» **About this exercise**: When you copy from the entries that follow, take only the lines from the one with "Click the 67.0 length value for S" down to the one with "Viewport: 789px width, 306px height.", keeping both ends and dropping every picture.

» **Records to use**:
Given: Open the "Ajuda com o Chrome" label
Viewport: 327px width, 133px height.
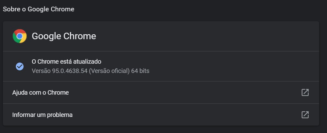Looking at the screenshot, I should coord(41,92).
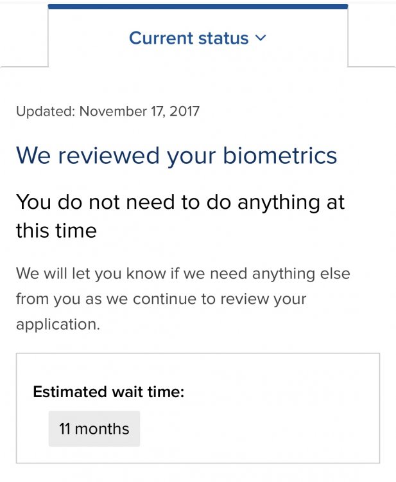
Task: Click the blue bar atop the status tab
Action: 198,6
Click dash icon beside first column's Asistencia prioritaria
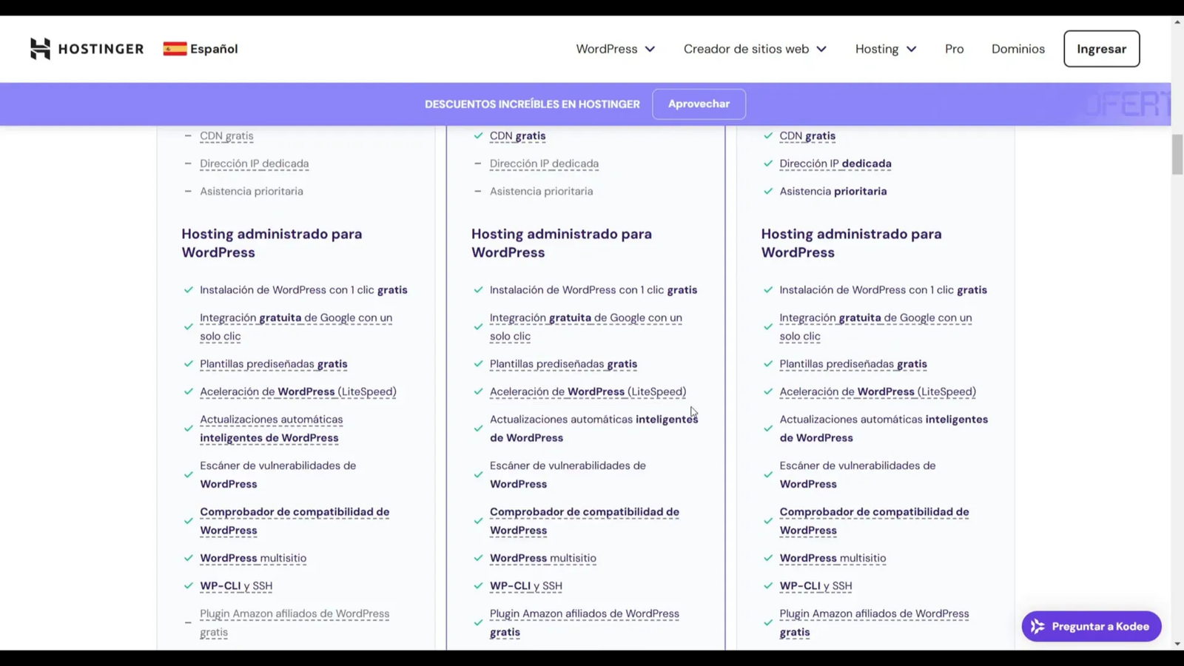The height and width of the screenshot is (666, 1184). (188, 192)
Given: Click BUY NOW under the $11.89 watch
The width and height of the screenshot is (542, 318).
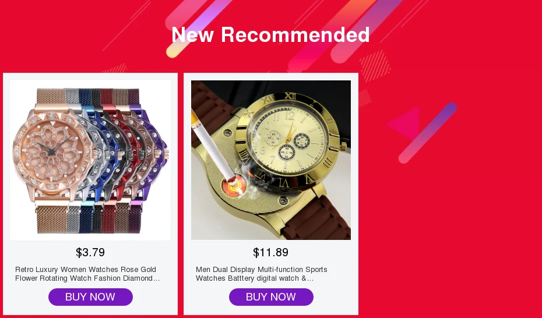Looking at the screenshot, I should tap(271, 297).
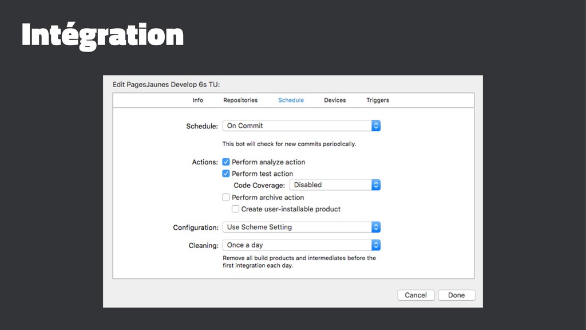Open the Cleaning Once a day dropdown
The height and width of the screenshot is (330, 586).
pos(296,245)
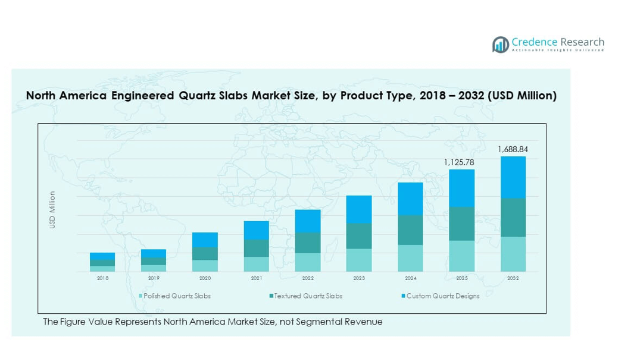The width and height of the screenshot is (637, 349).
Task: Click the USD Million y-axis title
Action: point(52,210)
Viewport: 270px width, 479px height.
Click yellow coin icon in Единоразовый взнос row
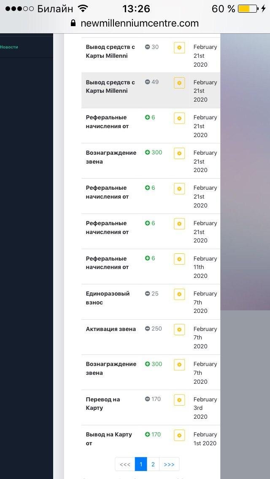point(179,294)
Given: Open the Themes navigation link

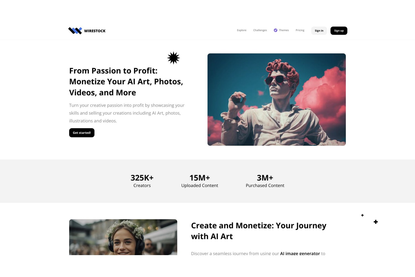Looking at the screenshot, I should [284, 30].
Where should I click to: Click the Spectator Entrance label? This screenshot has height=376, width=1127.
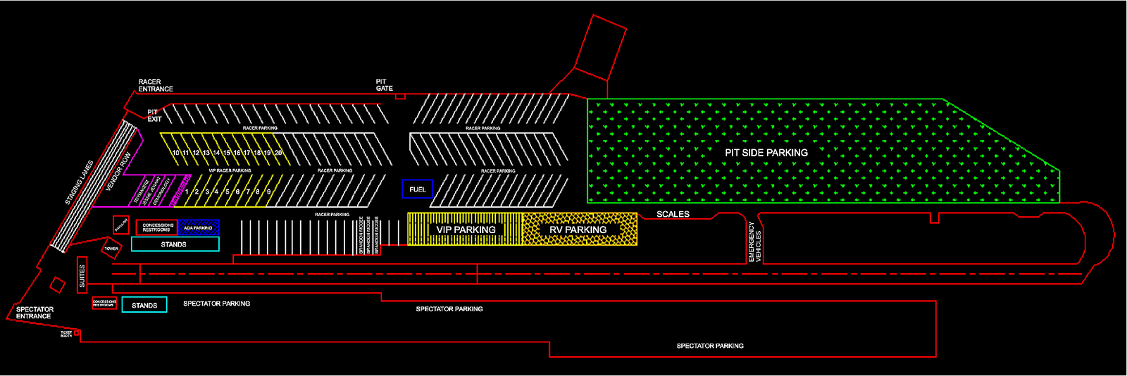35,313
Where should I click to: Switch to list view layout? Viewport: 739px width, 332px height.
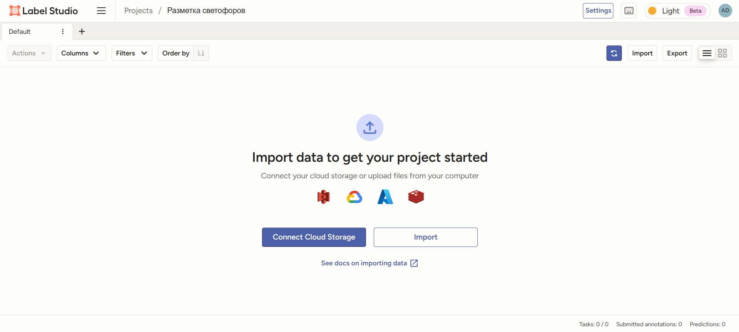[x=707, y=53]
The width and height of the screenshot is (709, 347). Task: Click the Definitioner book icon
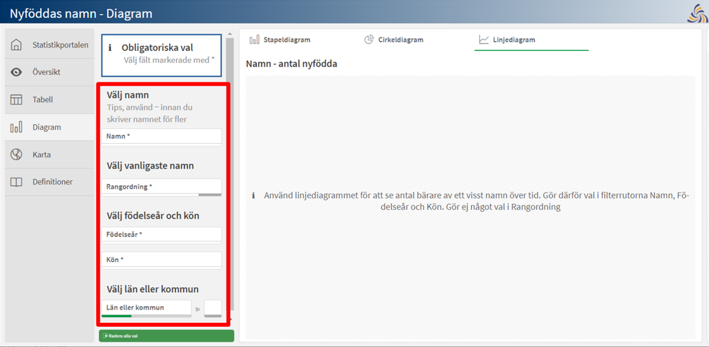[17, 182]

* * *

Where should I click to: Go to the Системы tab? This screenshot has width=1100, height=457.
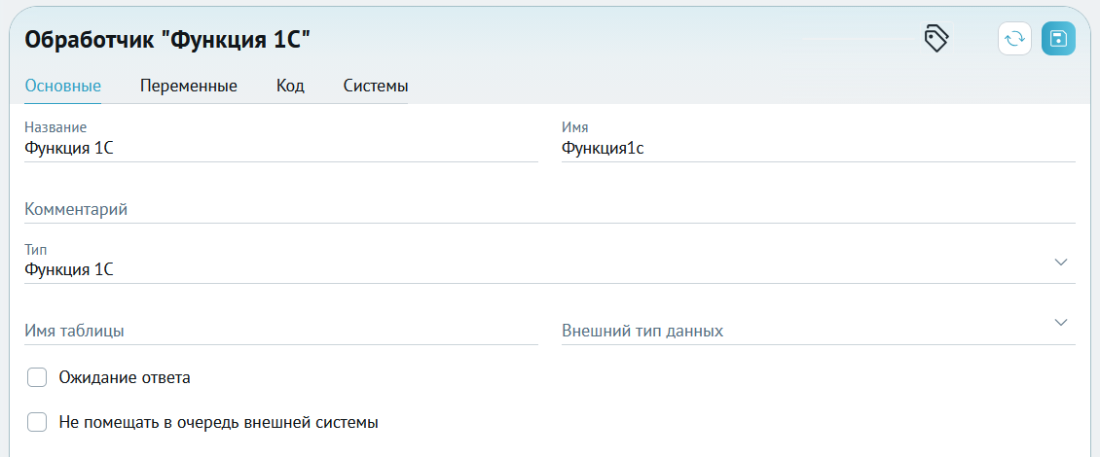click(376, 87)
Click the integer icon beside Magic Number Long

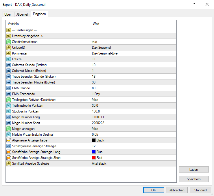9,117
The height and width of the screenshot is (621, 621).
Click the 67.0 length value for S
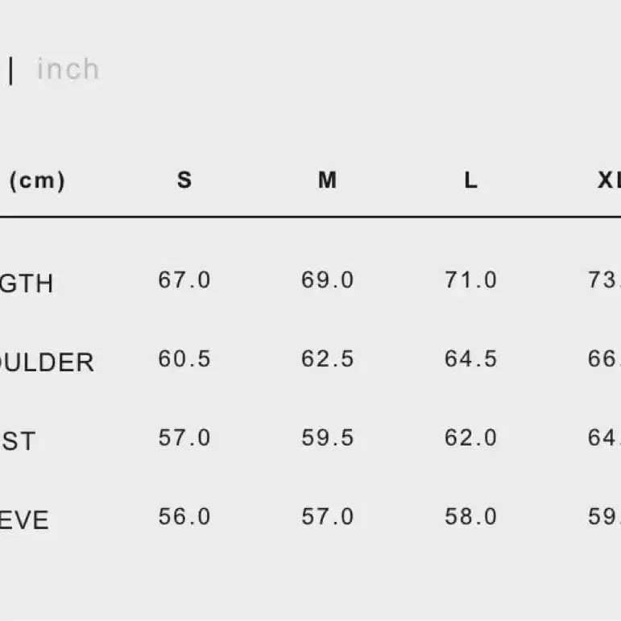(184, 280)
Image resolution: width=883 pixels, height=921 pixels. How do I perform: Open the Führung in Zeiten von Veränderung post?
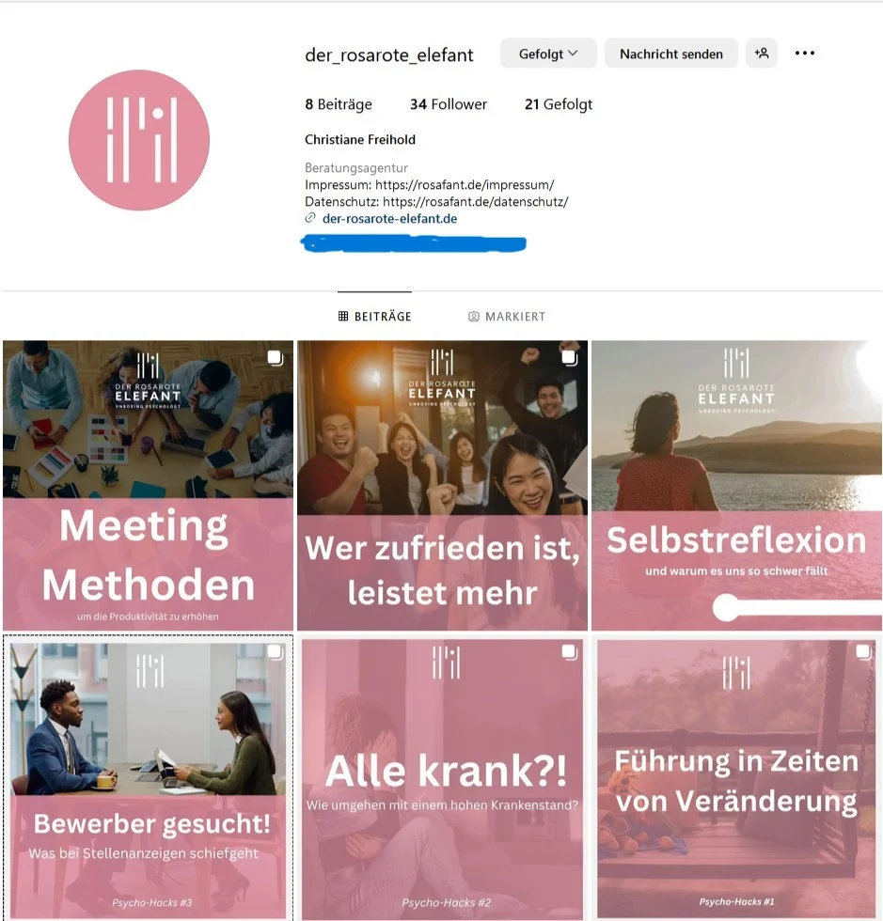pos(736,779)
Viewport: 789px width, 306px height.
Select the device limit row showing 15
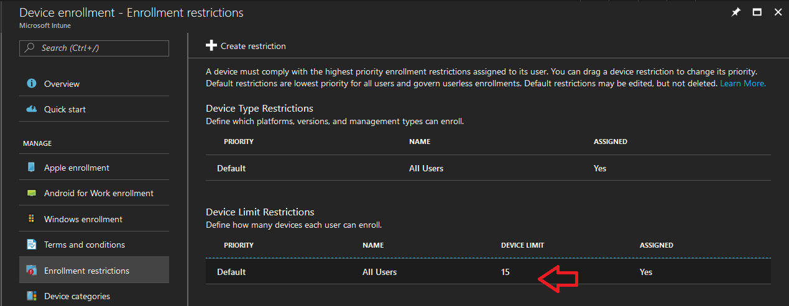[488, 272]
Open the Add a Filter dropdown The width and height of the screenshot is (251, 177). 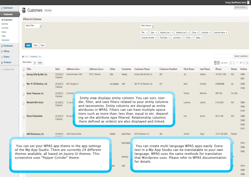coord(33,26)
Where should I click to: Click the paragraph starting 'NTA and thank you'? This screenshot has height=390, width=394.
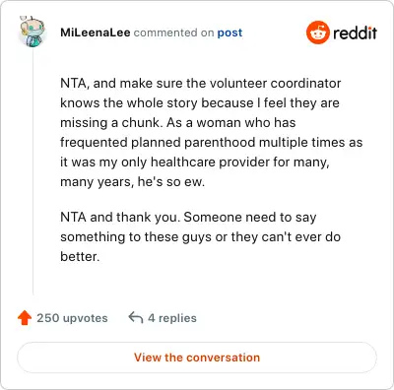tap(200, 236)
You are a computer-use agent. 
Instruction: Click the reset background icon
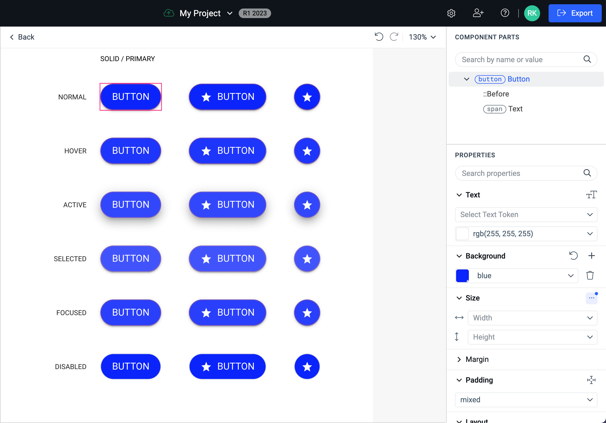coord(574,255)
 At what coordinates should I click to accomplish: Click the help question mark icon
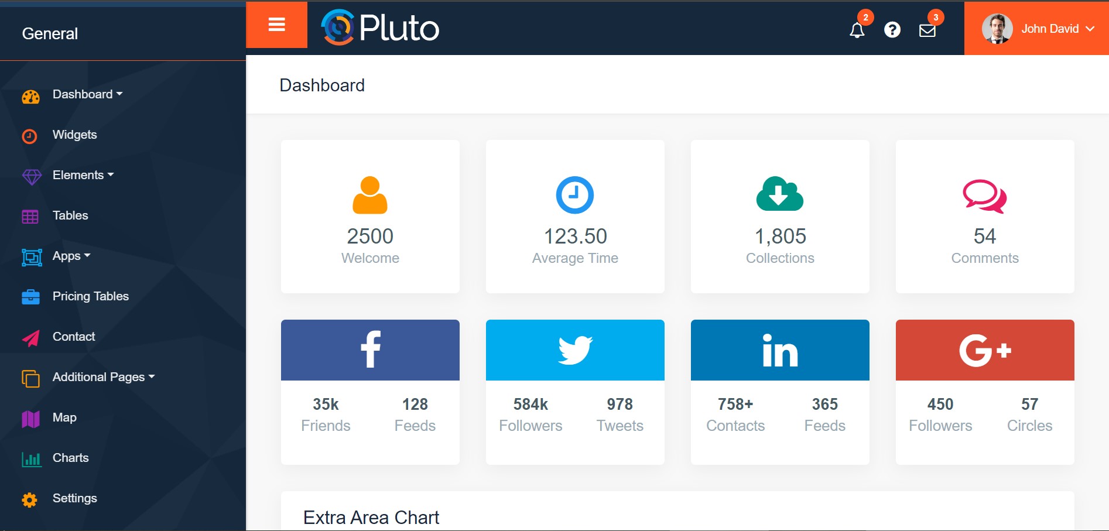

» **Result of this task**:
Click the 67.0 length value for S
(184, 280)
Image resolution: width=883 pixels, height=921 pixels. How do I perform: Open the Führung in Zeiten von Veränderung post?
pos(736,779)
Viewport: 789px width, 306px height.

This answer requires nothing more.